Nach einer eher ruhigen ersten Halbzeit, in der Vancouvers Stürmer Eric Hassli noch einmal für Aufsehen sorgt und Kansas Torwart Nielsen kurzzeitig volle Konzentration abverlangt wird, kommen beide Mannschaften erst nach der Pause richtig in Fahrt. Die Torchancen der Whitecaps werden dichter, doch der Ehrgeiz geht heftig nach hinten los, als Verteidiger Martin Bonjour in der 51. Minute für ein Eigentor sorgt und damit Kansas Vorsprung auf 2:0 ausbaut.

Sporting KC wird nicht müde mit weiteren Attacken das Spieltempo vorzugeben und in der 65. Minute führt Kansas Stürmer Kei Kamara die Mannschaft zum 3:0. Erst in der 80. Minute sorgt Vancouvers Stürmer Sebastien Le Toux für den langersehnten ersten Treffer. Die kanadischen Jungs legen sich in den letzten sechs Spielminuten nochmal richtig ins Zeug, allerdings ist der Vorsprung von Kansas nicht mehr aufzuholen. Sporting Kansas City setzt seine Erfolgsserie mit einem 7. Sieg (3:1) und 21 Punkten fort.

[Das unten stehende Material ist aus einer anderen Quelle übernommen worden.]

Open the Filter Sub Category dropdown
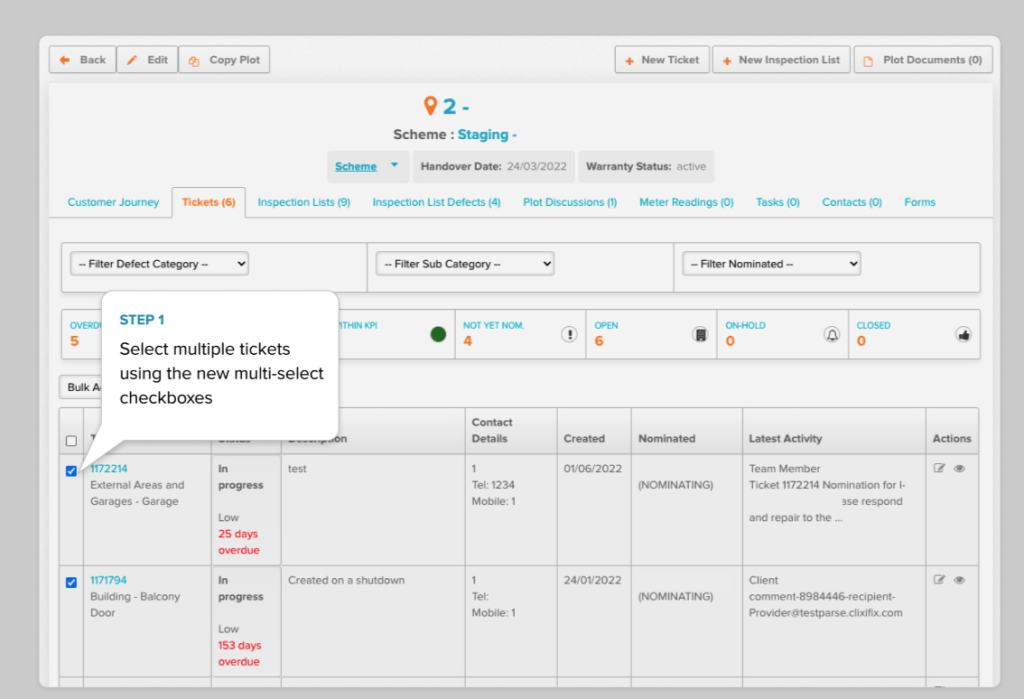Viewport: 1024px width, 699px height. [x=465, y=264]
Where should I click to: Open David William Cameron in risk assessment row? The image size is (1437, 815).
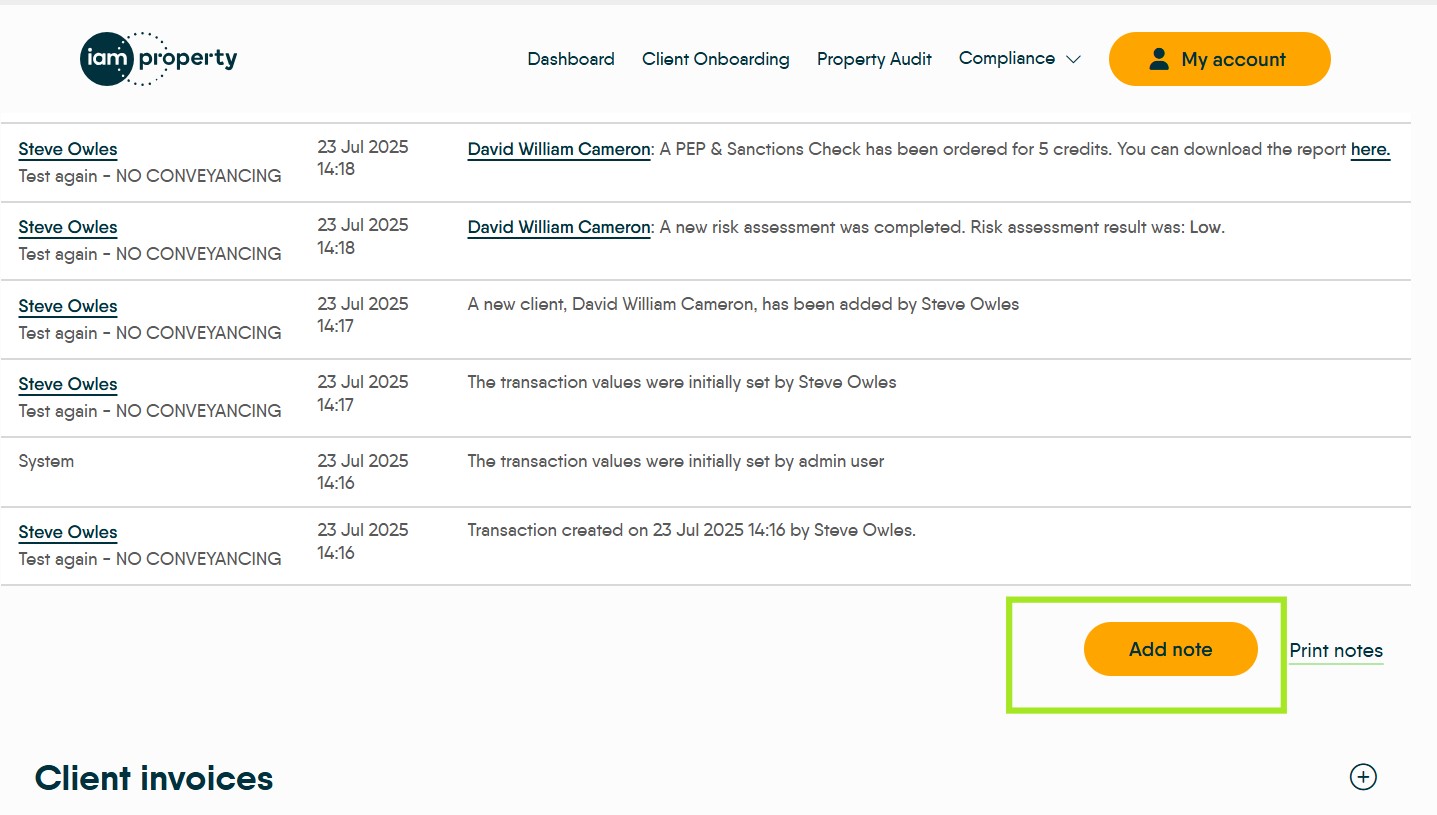click(558, 227)
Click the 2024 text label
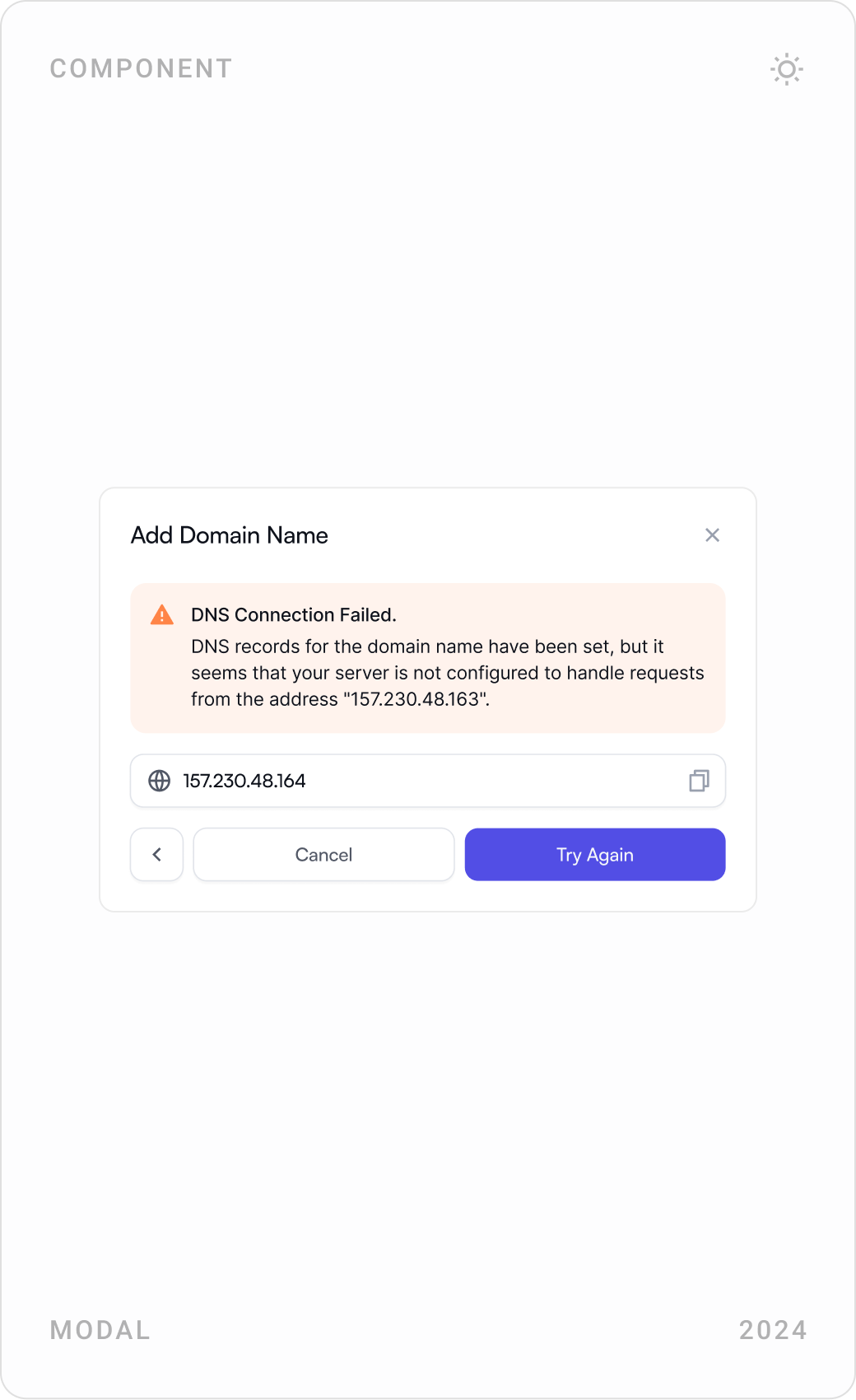Image resolution: width=856 pixels, height=1400 pixels. point(773,1330)
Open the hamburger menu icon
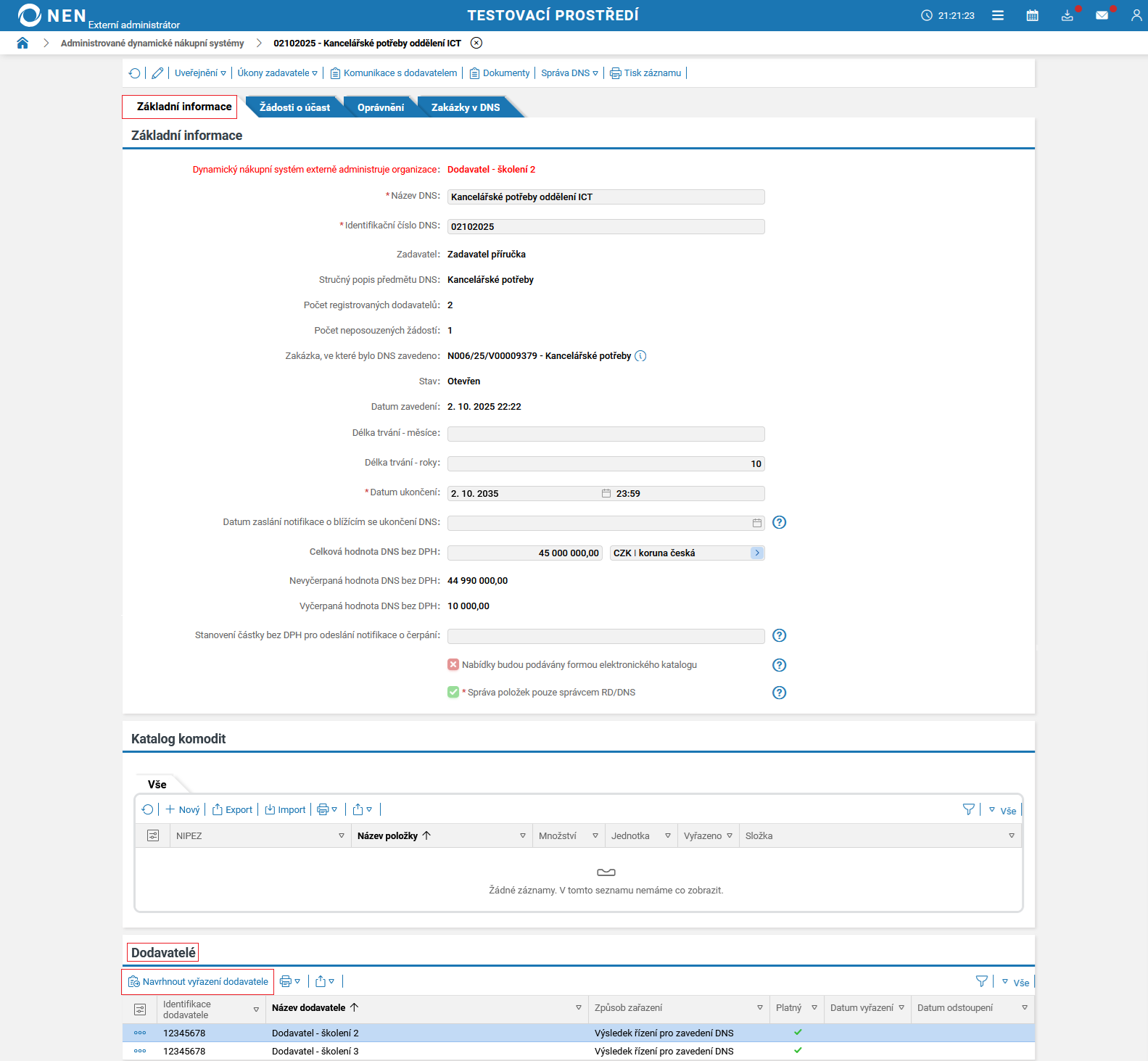This screenshot has width=1148, height=1061. click(x=998, y=15)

Eine neue Ära des Fußballsports in Amerika ist eingeläutet

Insgesamt muss ich feststellen, dass mir das Match ausgesprochen gut gefallen hat. Die Spieler waren immer am Ball und lieferten sich insbesondere nach hinten raus einen gelungenen Schlagabtausch. Die Zuschauer im Stadion zeigten sich begeistert, vor allem in der schnellen zweiten Halbzeit. Als Kanadas Mannschaft endlich ein Tor verbuchen konnte, wollte sich das Publikum gar nicht mehr beruhigen. Gleich nach dem Abpfiff wurde die Verbindung zwischen Sportlern und Zuschauern spürbar, als Kansas-Fans und Spieler sich am Spielrand händeschüttelnd begegneten. Mein Sitznachbar in der Kabine kommentierte, dass dies selbst im letzten Jahr so noch nicht vorgekommen sei und eine neue Qualität darstelle.

Ein weiteres Plus für den Fußballsport im pazifischen Nordwesten ist die allgemeine Bekanntheit von John Furlong, den die Whitecaps als Vorstandsvorsitzenden ihres Vereins gewinnen konnten. Der ehemalige Vorsitzende des Organisationskomitees der Olympischen Winterspiele 2010 in Vancouver wird der Region helfen, Fußball weiter ins Rampenlicht zu rücken. Wenn sich dieser Sportsgeist, wie ihn beide Mannschaften und ein faires Publikum an den Tag legten, fortsetzt, dann ist Nordamerika auf dem besten Weg in eine neue Ära des Fußballsports.

Letzte Worte…

Meinen indisch-kanadischen Flugnachbarn Shahbaaz habe ich unter den Zuschauern im Stadion zwar nicht ausfindig machen können, aber ich bin mir sicher, dass er für die Whitecaps kräftig gejubelt hat. Und mein Urlaub? Der ist um ein spannendes Erlebnis in der Pressekabine des BC Place Stadions reicher, sowie um die Erkenntnis, dass Fußball oder soccer, wie die Amerikaner sagen, hier zu einem Major Player im Sportgeschäft geworden ist.